There's something deeply humbling — and a little bit hilarious — about the fact that San Francisco's founding generation looked at a bunch of abandoned ships rotting in the harbor and said, "You know what? Those are buildings now."
During the Gold Rush era of the 1850s, hundreds of vessels were abandoned in Yerba Buena Cove as crews deserted for the gold fields. Rather than let them sit and decay, early San Franciscans did what resourceful people do when government isn't around to stop them: they improvised. Ships were dragged ashore, converted into hotels, saloons, warehouses, and jails. The city literally built itself on top of its own harbor.
One of the most famous examples is the Niantic, a Gold Rush-era storeship that was beached near what is now Clay and Montgomery Streets. Parts of the Niantic are still buried underground next to the Transamerica Pyramid — a ghost of frontier pragmatism entombed beneath one of modern San Francisco's most iconic structures. As one local history buff noted, "The Niantic is actually what the company that makes Pokémon Go is named after. Parts of the ship are still buried underground, and the Maritime Museum has pieces on display." Even Muni's tunnel near the Ferry Building reportedly passes through the remains of another old ship. Your morning commute is more historic than you thought.
Here's what strikes us: these early San Franciscans didn't convene a task force. They didn't spend three years on an environmental impact report. They didn't hire consultants to study whether repurposing a ship might cast an unacceptable shadow on a neighboring tent. They saw a resource and they used it.
We're not saying modern building codes are useless — nobody wants a saloon collapsing on them.

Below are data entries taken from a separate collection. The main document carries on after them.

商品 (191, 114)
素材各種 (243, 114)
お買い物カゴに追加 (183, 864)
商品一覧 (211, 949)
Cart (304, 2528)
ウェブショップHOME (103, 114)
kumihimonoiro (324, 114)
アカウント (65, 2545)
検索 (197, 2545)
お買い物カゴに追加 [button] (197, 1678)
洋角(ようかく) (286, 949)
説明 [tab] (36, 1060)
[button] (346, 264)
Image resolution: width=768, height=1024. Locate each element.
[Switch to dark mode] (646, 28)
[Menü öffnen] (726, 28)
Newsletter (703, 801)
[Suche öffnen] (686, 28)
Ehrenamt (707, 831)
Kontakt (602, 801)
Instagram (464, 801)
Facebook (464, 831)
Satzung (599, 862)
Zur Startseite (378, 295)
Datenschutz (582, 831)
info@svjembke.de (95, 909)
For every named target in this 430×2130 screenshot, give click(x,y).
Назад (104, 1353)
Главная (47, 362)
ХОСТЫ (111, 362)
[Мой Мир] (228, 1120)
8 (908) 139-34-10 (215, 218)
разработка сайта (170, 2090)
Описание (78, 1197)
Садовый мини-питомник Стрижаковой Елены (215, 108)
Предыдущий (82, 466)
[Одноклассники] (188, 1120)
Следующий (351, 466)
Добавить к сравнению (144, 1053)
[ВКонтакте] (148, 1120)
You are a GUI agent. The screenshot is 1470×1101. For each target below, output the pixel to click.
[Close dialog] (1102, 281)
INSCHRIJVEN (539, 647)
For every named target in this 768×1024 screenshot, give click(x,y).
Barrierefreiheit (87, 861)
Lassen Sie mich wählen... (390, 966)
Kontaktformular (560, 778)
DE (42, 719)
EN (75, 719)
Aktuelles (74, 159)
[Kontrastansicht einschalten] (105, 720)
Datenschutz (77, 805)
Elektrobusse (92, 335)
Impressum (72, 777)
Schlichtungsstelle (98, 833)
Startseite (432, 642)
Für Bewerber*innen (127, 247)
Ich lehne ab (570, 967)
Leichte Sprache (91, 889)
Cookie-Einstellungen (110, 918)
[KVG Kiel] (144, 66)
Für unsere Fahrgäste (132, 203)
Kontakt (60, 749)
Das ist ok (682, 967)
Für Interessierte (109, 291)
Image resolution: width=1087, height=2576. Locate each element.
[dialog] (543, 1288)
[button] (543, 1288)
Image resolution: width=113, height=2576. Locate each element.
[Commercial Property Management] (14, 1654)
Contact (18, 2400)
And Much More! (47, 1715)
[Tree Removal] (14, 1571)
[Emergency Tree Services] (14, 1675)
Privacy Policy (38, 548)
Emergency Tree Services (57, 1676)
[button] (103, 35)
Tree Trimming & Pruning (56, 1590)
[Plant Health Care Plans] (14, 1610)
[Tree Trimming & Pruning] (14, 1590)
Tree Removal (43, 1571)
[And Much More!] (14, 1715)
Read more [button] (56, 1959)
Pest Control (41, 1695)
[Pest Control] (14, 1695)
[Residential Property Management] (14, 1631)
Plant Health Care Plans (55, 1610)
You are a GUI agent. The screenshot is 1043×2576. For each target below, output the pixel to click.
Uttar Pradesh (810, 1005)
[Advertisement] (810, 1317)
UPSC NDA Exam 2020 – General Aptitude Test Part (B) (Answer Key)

But there's a lesson buried in the mud alongside the Niantic. San Francisco was built by people who moved fast, solved problems creatively, and didn't wait for permission. Somewhere between 1850 and 2025, we traded that energy for a bureaucratic apparatus that takes longer to approve a housing project than it took to build an entire city out of shipwrecks.
Maybe it's time to channel a little more of that Gold Rush spirit — minus the scurvy.